Introduction: Hidden Rules of Judgment
By now, it should be clear that explanations often mislead not because they are false, but because we respond to them with unconscious criteria. Certain explanations feel convincing precisely because they align with habits of judgment we rarely articulate.
This post exposes these hidden criteria and examines how they shape the explanatory landscape.
1. Authority and Familiarity
Explanations gain weight when they come from trusted sources, disciplines, or familiar frameworks. Authority is persuasive:
expert testimony carries epistemic force,
formal models or technical language feel rigorous,
widely accepted metaphors resonate.
Familiarity reassures. Repetition breeds trust. But neither guarantees that the explanation actually engages the phenomenon relationally.
2. Simplicity and Elegance
We are drawn to explanations that are tidy and coherent. Simplicity feels correct:
fewer steps, fewer variables, fewer contingencies.
elegant stories that unify disparate phenomena.

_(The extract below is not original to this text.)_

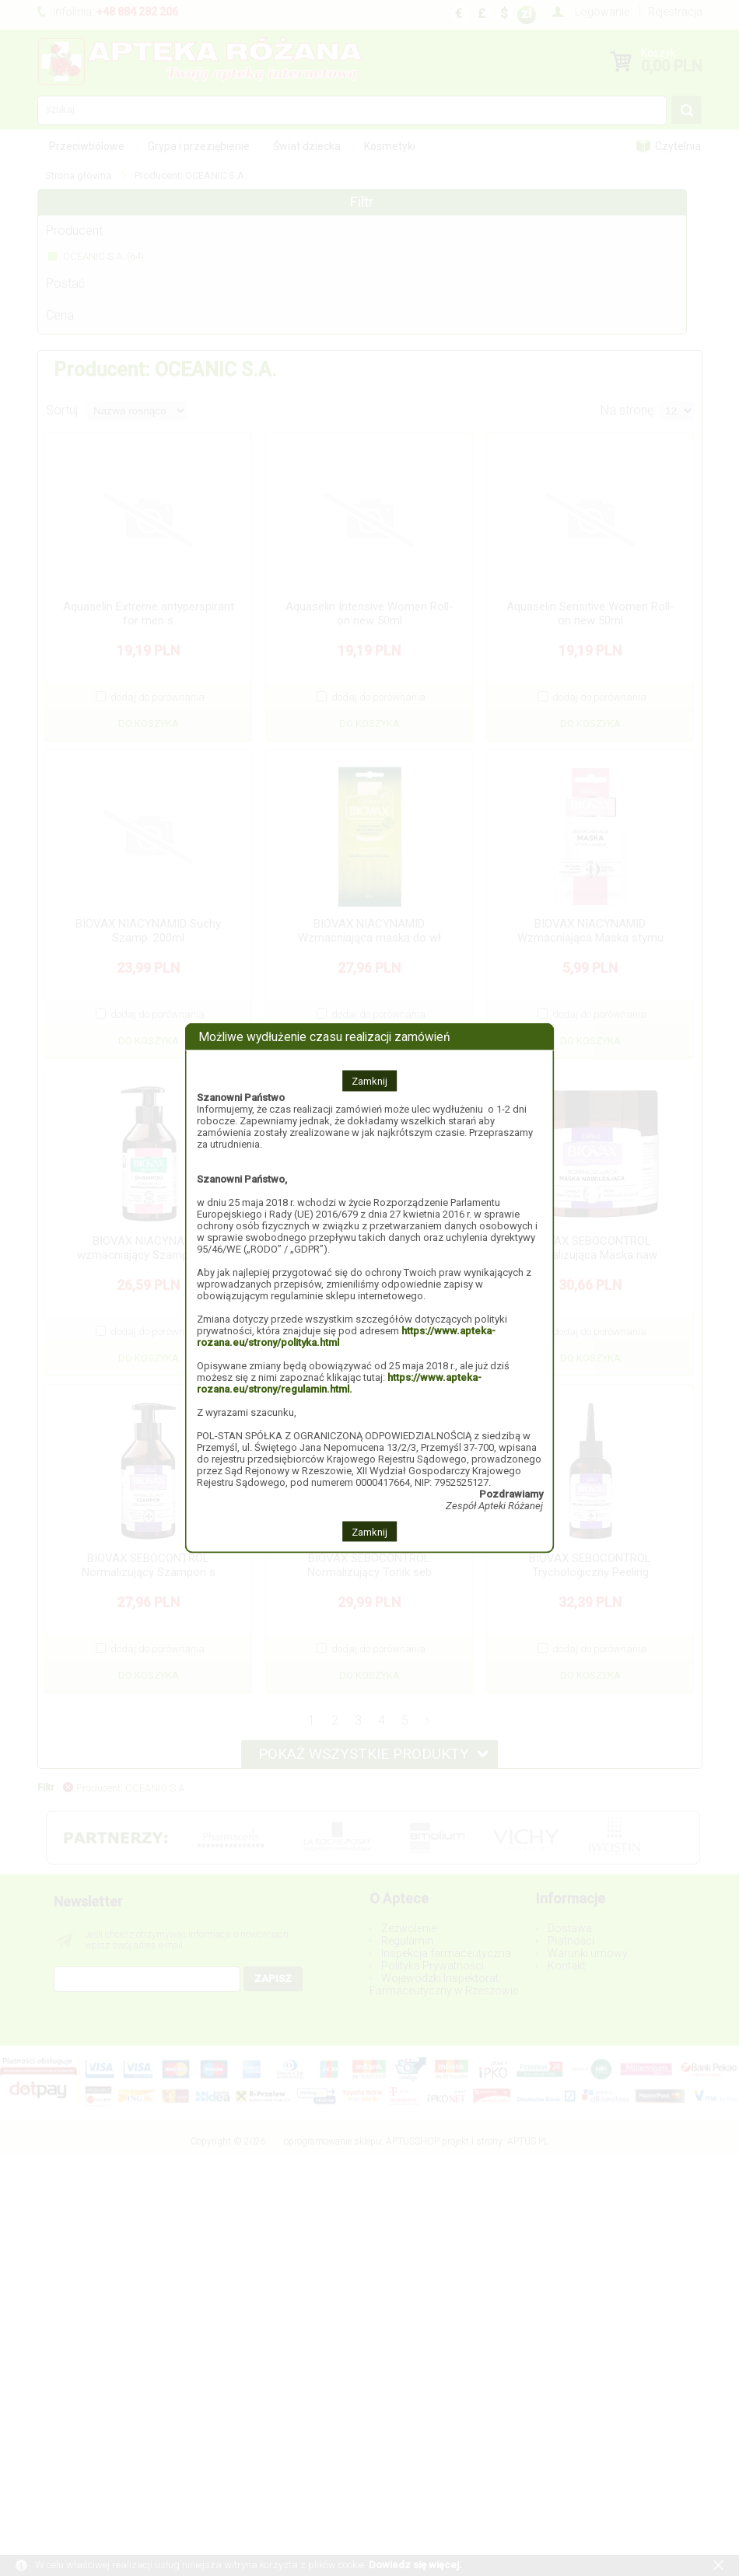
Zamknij (369, 1080)
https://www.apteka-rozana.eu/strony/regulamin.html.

Yet simplicity can mask abstraction and omission. Elegance seduces us into believing that complexity has been tamed when it has only been suppressed.
3. Depth and Reach
As we saw earlier, tracing causes backward gives the impression of depth. Explaining many phenomena with a single principle gives the impression of reach.
These qualities feel convincing because they suggest completeness. They make us think we are seeing the underlying reality rather than a selected slice of it.
Depth and reach are therefore seductive but can mislead if we mistake them for relational intelligibility.
4. Causal Fluency
Explanations that present a smooth chain of causation feel intuitive:
the steps connect effortlessly,
the logic flows,
the narrative seems natural.
This fluency gives a sense of inevitability. Yet what feels smooth is not necessarily what is intelligible or meaningfully sustained in the present.
5. Summary of Hidden Criteria
Together, these criteria form an invisible evaluative lens:
Authority and familiarity
Simplicity and elegance
Depth and reach
Causal fluency
They guide our judgments quietly, steering us toward explanations that feel right even when they fail relationally.
6. Preparing for Re-entry
Recognising these hidden standards is essential. Once we see them, we can ask:
Does this explanation orient me to the phenomenon?
Does it allow re-entry, or does it stop inquiry?
Does it respect the relational structure of what I am trying to understand?